> **Task instructions**:
Reproduce verbatim the passage of the journal entry about dreams that opens with the words containing "The old house faced" and closes with "part of it.".

───── Document extract

Jacqui (jacqui) wrote,
Jacqui
jacqui

Dreams

So here for your reading pleasure, and only if you're really really bored and need something to do on a late Sunday afternoon, are two of the dreams I had last night. One is about our old vacation home in Palm Springs, and the other is about this amazing estate on the beach in Santa Monica.

I honesty don't know why these would be of much interest to anyone other than me because they are filled with my own personal symbols and metaphors and so clearly filled with very specific communications between my subconscious and conscious mind. But I find them interesting and I need to write them, so why not share them here?

The first dream is another one of my repeat theme dreams where I am caught between the vacation home we once owned in Rancho Mirage, (Palm Springs), where I spent so many years, and the new home in Palm Desert that we have just bought. In the dream these homes are never anything like either of the real homes we have owned. I think there is a part of me that is mourning the loss of this funny old run down place where I lived so much of my life, where so much happened, good and bad. We didn't really have to sell the old house in order to buy the newer bigger one, we got nothing for it, and I wish we had kept it and rented it instead.

The old house reminds me of my parents, of my Father when he was alive and young, of my grandparents, and my uncle Doug, (all dead except my Mother), of my childhood, of my friend Lorraine, (who I no longer see and am separated from), the Berkeys, (my childhood playmates -- brothers -- one who died in a car accident and the other who I miss and never see), my ex and how he used the house as a kind of bachelor pad, ( hurt and betrayed me in my own home -- left women's bikini underwear behind for my poor Mother to find when he had promised not to have women over because he had proven himself so completely untrustworthy), and of a part of me that I feel as if I have lost forever.

It wasn't the house's fault, but it's as if it broke my heart. Then when the new people bought it, they completely remodeled it, obliterated it, and changed it into something entirely different, when for years this strict closed social group, (who had built their sixteen homes in a rectangle surrounding a pool, and had even written rules about who you could or could not sell your home to should you choose to sell it), had governed what could and could not be done to these homes in terms of paint and decor. It was all so codified, rule bound, controlled by this group of golfers and their fashionable, social, and very judgmental wives, (who could also be very interesting, charming and fun), and then in time they began to die off and the houses passed down to the children who were very different in some ways from their parents.

Our new vacation house is different from the old one. It's much nicer but colder and more cut off somehow. There was a modern, magical, environmentally enticing and somehow connected element to the old house that the new one just doesn't have. The new one has high ceilings, bigger rooms, marble baths and floor to ceiling views of the golf course, but it's much lonelier and older in feel.

The old house faced in towards a great big pool that shimmered in the daylight and glowed bright blue at night. There were palm trees and flowers and paths that wound around the pool. There were always people walking by and it was hard to feel as if you had any kind of privacy, but in some ways that was the good part of it, the communal part of it.

──────────
───── Dataset excerpts

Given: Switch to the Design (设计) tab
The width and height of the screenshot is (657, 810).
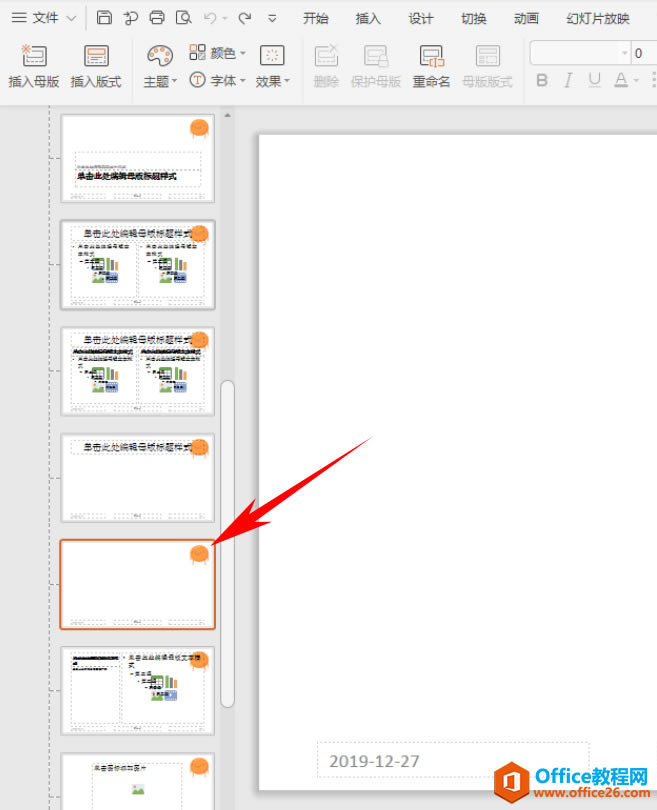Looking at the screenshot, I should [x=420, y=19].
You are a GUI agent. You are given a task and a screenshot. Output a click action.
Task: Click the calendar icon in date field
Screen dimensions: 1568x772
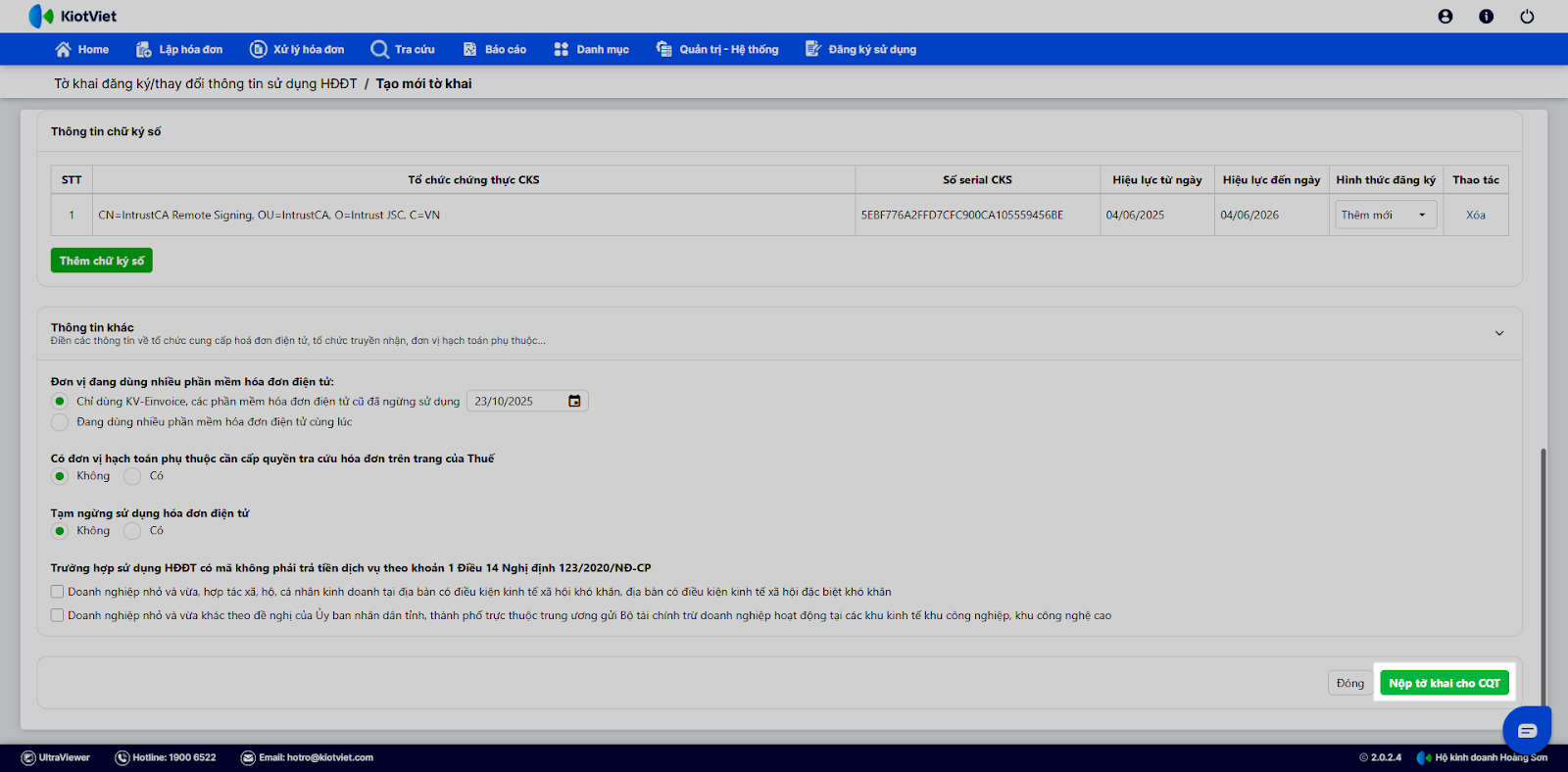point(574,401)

──────────

> **Written answer**:
The old house faced in towards a great big pool that shimmered in the daylight and glowed bright blue at night. There were palm trees and flowers and paths that wound around the pool. There were always people walking by and it was hard to feel as if you had any kind of privacy, but in some ways that was the good part of it, the communal part of it.